Stored data entries:
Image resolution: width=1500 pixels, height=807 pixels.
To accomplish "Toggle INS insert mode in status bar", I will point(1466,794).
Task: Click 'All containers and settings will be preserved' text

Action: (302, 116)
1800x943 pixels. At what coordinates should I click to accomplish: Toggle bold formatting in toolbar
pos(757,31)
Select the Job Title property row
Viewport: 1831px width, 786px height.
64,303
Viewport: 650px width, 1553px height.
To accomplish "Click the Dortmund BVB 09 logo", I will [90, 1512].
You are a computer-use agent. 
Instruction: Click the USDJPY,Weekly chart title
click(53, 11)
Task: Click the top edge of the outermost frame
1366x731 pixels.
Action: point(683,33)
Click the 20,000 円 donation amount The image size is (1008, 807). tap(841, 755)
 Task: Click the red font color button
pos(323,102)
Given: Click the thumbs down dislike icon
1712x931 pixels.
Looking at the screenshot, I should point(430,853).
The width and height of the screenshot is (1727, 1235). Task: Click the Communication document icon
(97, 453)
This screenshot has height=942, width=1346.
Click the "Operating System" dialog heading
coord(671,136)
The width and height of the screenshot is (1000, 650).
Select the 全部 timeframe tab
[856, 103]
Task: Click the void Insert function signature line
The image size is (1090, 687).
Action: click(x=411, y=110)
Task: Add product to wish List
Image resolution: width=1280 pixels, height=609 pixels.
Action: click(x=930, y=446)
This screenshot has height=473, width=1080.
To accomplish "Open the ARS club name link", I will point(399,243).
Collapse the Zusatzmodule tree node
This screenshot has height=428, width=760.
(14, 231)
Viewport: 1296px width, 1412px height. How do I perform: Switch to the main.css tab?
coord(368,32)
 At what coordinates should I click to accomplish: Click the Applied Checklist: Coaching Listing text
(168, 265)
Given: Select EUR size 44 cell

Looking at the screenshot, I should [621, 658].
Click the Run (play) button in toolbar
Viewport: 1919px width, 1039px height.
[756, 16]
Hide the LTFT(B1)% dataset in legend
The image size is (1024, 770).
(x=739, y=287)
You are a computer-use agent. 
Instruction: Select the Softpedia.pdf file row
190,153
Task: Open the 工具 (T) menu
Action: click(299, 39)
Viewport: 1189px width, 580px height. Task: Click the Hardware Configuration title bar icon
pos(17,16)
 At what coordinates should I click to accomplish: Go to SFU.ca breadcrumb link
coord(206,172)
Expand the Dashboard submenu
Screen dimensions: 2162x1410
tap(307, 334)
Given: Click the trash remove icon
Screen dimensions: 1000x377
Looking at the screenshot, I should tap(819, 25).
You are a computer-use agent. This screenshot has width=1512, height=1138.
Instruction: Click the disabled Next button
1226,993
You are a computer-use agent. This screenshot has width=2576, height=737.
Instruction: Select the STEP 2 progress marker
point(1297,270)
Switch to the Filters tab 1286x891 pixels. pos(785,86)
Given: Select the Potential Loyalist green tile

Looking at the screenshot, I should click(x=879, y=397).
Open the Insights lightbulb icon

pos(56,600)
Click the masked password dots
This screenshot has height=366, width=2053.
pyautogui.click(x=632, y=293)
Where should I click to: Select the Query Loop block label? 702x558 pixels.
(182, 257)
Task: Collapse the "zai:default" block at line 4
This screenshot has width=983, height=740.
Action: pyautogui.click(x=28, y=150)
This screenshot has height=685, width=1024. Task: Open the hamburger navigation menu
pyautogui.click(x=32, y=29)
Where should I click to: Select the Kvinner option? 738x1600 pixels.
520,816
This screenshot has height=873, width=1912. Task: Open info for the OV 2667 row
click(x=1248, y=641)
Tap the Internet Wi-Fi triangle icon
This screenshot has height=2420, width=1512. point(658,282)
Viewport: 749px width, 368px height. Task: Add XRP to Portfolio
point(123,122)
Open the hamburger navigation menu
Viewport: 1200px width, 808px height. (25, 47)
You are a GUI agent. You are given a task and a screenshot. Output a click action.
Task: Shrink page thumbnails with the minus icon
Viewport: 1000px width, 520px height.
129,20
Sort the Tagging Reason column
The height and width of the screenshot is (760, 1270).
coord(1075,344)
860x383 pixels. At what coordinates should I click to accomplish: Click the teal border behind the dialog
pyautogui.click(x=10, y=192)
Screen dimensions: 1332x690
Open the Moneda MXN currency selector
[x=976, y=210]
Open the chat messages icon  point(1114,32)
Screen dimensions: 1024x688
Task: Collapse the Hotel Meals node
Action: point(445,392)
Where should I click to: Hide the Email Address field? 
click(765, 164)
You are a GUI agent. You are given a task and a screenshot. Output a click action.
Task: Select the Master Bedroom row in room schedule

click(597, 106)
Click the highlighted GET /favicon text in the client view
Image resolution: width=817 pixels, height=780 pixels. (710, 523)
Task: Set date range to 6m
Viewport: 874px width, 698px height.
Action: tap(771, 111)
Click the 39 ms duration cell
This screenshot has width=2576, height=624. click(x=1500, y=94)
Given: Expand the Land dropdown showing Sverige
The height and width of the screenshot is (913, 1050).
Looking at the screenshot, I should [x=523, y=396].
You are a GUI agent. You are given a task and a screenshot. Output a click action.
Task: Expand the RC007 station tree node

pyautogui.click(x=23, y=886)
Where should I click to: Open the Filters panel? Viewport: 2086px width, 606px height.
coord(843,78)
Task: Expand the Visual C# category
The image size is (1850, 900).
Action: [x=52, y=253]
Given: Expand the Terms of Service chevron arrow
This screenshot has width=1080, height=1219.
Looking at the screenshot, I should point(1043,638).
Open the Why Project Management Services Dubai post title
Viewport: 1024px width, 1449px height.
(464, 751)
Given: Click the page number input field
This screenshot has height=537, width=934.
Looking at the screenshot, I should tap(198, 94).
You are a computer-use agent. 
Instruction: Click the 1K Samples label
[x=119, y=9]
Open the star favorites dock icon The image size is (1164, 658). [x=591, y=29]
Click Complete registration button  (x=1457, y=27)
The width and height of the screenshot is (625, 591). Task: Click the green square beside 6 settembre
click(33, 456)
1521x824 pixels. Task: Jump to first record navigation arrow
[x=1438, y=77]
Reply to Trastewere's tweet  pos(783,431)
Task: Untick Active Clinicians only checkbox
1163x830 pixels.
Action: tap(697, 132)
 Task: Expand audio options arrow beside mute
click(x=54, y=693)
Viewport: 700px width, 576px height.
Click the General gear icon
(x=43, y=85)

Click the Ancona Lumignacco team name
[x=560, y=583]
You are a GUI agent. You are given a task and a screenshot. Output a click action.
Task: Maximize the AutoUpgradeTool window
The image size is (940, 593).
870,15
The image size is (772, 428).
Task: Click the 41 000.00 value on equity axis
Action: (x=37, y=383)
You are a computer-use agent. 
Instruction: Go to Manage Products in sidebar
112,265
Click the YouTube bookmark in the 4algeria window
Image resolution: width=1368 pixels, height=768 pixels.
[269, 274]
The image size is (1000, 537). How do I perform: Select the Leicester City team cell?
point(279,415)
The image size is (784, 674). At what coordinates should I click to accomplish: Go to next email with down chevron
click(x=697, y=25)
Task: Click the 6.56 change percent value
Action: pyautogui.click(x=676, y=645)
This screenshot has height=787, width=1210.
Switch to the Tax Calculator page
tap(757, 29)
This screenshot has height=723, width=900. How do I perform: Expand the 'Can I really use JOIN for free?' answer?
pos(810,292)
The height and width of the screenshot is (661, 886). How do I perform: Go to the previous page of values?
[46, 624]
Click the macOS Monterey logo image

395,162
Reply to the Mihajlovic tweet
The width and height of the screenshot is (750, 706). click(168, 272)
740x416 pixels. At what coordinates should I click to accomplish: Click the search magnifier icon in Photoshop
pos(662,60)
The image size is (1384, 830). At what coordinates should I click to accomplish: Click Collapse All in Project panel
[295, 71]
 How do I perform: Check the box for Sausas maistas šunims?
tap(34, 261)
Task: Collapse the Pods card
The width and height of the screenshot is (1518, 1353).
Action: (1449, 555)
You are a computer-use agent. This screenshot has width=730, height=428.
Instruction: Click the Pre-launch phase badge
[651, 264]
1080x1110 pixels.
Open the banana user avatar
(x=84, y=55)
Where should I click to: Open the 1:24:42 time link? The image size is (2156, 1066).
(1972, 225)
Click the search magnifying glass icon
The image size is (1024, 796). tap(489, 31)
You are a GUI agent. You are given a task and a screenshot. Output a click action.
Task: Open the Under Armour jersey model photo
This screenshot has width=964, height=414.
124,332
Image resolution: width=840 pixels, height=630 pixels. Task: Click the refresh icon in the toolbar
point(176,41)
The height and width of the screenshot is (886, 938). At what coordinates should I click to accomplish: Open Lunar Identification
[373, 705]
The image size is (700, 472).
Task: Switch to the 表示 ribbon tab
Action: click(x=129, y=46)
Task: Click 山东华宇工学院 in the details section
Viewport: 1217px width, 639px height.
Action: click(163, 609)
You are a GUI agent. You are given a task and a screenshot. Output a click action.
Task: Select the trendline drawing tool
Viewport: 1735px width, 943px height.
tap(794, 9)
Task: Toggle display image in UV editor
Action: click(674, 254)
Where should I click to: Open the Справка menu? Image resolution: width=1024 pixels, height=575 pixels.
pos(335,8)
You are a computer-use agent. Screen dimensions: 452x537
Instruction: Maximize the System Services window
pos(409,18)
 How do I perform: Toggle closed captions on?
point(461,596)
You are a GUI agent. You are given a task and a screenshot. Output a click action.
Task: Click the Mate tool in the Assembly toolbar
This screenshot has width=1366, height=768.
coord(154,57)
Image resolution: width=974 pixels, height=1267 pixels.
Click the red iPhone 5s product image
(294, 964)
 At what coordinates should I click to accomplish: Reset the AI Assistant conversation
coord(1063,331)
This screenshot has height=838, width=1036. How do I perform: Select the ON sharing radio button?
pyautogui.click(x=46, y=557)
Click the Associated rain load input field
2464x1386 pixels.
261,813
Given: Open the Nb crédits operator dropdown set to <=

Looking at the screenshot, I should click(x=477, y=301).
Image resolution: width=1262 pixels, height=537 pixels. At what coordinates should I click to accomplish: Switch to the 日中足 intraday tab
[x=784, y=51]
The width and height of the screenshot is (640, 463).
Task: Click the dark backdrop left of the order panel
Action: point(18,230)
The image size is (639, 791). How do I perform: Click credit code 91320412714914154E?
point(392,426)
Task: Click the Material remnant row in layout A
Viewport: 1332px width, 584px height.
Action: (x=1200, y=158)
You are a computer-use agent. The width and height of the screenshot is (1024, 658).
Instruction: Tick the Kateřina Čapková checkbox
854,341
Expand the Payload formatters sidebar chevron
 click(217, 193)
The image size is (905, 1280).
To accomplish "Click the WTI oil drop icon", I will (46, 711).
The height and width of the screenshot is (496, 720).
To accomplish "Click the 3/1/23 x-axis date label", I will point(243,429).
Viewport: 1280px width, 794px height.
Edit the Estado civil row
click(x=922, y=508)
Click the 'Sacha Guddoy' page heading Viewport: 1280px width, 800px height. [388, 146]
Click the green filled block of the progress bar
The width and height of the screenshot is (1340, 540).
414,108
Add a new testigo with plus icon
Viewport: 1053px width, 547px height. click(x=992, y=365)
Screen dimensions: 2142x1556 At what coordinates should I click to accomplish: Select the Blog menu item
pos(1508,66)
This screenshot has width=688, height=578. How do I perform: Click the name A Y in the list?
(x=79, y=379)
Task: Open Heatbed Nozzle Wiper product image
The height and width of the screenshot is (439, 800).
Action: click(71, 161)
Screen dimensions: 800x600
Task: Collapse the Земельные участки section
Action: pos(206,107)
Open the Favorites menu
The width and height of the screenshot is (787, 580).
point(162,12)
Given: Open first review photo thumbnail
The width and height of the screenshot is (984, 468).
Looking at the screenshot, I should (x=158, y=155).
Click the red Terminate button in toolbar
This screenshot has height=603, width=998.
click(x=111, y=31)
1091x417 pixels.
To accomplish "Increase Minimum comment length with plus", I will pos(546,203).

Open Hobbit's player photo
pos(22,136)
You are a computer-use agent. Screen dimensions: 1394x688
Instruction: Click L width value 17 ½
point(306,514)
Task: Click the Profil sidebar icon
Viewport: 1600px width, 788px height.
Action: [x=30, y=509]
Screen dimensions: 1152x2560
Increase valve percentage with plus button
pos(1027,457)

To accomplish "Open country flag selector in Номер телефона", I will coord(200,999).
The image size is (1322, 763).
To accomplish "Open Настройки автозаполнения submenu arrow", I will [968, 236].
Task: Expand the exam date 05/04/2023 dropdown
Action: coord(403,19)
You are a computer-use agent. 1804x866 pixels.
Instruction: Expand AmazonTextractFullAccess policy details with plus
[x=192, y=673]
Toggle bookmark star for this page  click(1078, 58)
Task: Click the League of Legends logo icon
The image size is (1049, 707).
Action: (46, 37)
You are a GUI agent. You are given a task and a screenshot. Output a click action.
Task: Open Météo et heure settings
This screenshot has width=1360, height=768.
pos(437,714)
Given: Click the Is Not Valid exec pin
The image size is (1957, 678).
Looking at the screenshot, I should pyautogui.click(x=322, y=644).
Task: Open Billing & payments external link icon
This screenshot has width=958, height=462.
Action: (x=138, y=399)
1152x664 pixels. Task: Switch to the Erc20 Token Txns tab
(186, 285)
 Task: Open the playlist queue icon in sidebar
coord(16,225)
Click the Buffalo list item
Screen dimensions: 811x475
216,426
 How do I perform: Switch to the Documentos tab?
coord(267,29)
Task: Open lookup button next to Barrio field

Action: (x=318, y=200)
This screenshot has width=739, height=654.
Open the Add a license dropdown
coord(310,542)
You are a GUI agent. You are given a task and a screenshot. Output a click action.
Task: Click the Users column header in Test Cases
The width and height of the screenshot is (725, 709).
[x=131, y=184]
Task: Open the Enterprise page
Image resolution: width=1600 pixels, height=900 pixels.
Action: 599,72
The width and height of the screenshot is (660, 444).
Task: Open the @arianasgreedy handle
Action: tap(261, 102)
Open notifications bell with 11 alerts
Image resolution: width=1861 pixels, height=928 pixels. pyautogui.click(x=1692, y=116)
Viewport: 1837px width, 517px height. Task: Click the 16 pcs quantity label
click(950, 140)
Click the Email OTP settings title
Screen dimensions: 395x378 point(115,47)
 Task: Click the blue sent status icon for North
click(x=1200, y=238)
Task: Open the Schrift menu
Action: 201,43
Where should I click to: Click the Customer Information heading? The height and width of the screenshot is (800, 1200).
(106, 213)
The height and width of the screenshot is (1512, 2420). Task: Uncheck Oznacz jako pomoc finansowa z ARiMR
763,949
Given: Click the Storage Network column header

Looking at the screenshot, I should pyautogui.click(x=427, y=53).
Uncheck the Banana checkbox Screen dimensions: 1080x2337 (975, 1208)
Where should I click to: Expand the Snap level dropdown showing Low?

§ **Task prompt**
Above are the records; copy exactly the lines from the line with "Click the red Terminate button in toolbar" through the line with "Task: Open the Enterprise page", both included.

§ **Exercise solution**
Click the red Terminate button in toolbar
This screenshot has height=603, width=998.
click(x=111, y=31)
1091x417 pixels.
To accomplish "Increase Minimum comment length with plus", I will pos(546,203).

Open Hobbit's player photo
pos(22,136)
You are a computer-use agent. Screen dimensions: 1394x688
Instruction: Click L width value 17 ½
point(306,514)
Task: Click the Profil sidebar icon
Viewport: 1600px width, 788px height.
Action: [x=30, y=509]
Screen dimensions: 1152x2560
Increase valve percentage with plus button
pos(1027,457)

To accomplish "Open country flag selector in Номер телефона", I will coord(200,999).
The image size is (1322, 763).
To accomplish "Open Настройки автозаполнения submenu arrow", I will [968, 236].
Task: Expand the exam date 05/04/2023 dropdown
Action: coord(403,19)
You are a computer-use agent. 1804x866 pixels.
Instruction: Expand AmazonTextractFullAccess policy details with plus
[x=192, y=673]
Toggle bookmark star for this page  click(1078, 58)
Task: Click the League of Legends logo icon
The image size is (1049, 707).
Action: (46, 37)
You are a GUI agent. You are given a task and a screenshot. Output a click action.
Task: Open Météo et heure settings
This screenshot has width=1360, height=768.
pos(437,714)
Given: Click the Is Not Valid exec pin
The image size is (1957, 678).
Looking at the screenshot, I should pyautogui.click(x=322, y=644).
Task: Open Billing & payments external link icon
This screenshot has width=958, height=462.
Action: (x=138, y=399)
1152x664 pixels. Task: Switch to the Erc20 Token Txns tab
(186, 285)
 Task: Open the playlist queue icon in sidebar
coord(16,225)
Click the Buffalo list item
Screen dimensions: 811x475
216,426
 How do I perform: Switch to the Documentos tab?
coord(267,29)
Task: Open lookup button next to Barrio field

Action: (x=318, y=200)
This screenshot has width=739, height=654.
Open the Add a license dropdown
coord(310,542)
You are a GUI agent. You are given a task and a screenshot. Output a click action.
Task: Click the Users column header in Test Cases
The width and height of the screenshot is (725, 709).
[x=131, y=184]
Task: Open the Enterprise page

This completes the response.